Inside we sit in one of the old wooden booths and talk about my writing and the direction it’s taking. I conversation is very much about understanding self compassion and forgiveness. We talk about how it’s impossible to work in community healing without first learning to be kind and compassionate towards oneself.
The coffee house heats up, and even though we are by a window which Marie as wedged open as much as possible, beads of sweat form on her brow. It’s one of the drawbacks to having a full head of hair. I’m grateful at the moment to be bald. The conversation moves to dealing with conflict and it’s then suggest the time is right to be outside.
There is something about thinking and walking that works. It’s as if the repetition of putting one foot in front of the other creates a rhythm and opens up space for understanding and dialogue. Conversation never moves too quickly or slowly when I’m walking. Conflict is not a topic one wants to discuss sitting down.
We walk along Thompson Road toward Oprah’s Maui home, toward a place formerly called Silver Cloud. When Terry and I visited Maui for the first time, this is the road that we biked up. I took pictures and later painted a piece in lieu of rent for the accommodations that were so graciously provided by some good friends.
Marie and I talk deeply about conflict. I share that I avoid conflict and believe that there are better ways of arriving a good outcomes than having to deal with conflict. However, we both agree that sometimes it simply can not be avoided. It’s part of our humanity. She invites me to consider conflict as a gift — something that I haven’t thoroughly considered in that context. I spend some time in the afternoon and evening reflecting and seeing the usefulness of the question… ‘What if we consider conflict as a gift, where does that take us?’
The next day I have a chance to visit again. This time we talk about art, about form and shape, and the nature of relationships between things. I share how it’s not the edges of a form that give an object shape but the space around the form itself. We do yoga under the clouds. It’s an inspiring time. I take all of that with me into my solitude as I sit and write this morning.
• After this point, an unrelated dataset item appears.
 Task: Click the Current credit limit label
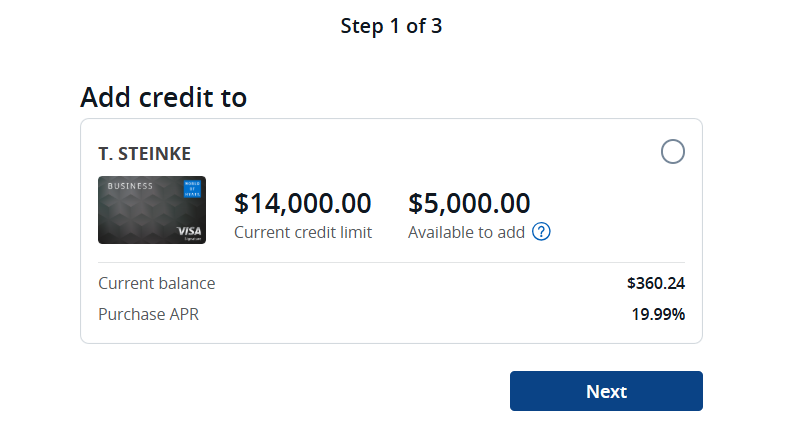(303, 232)
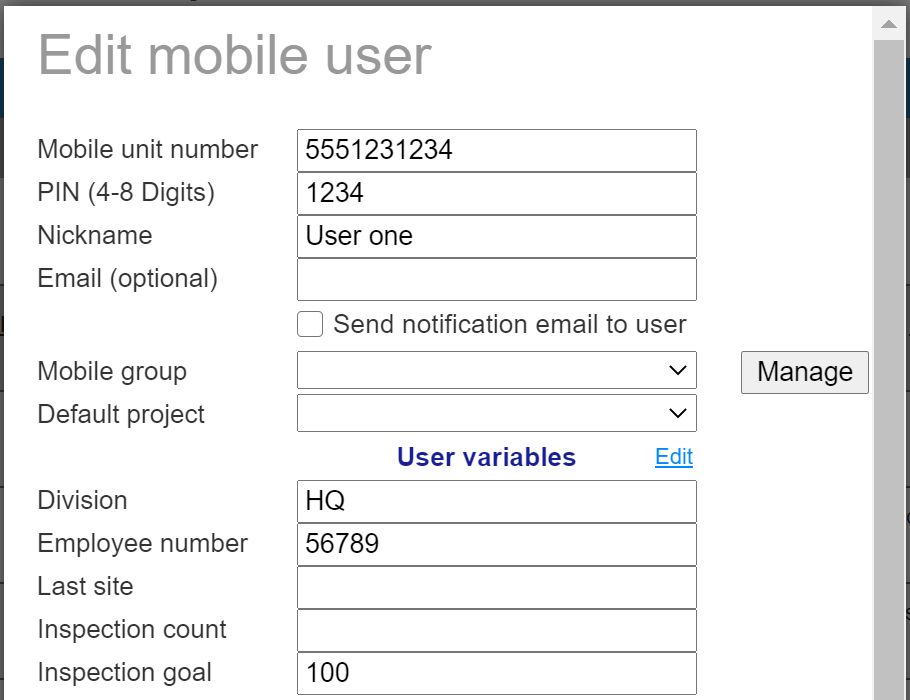Click the vertical scrollbar track
910x700 pixels.
(x=889, y=370)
It’s been a brilliant time to be able to dedicate space and energy toward writing about something that I feel so passionate. This space in Maui and this little condo has been a gift to me in the creative process. It’s given me time and enough ‘white space’ for my ideas to flow out onto the page and for me to make connection with the universe. What’s more is that there is some sort of organization that is beginning to appear in the work. The form is appearing as a result of allowing the space around it to be.
I am not trying to write a book. I am writing a book.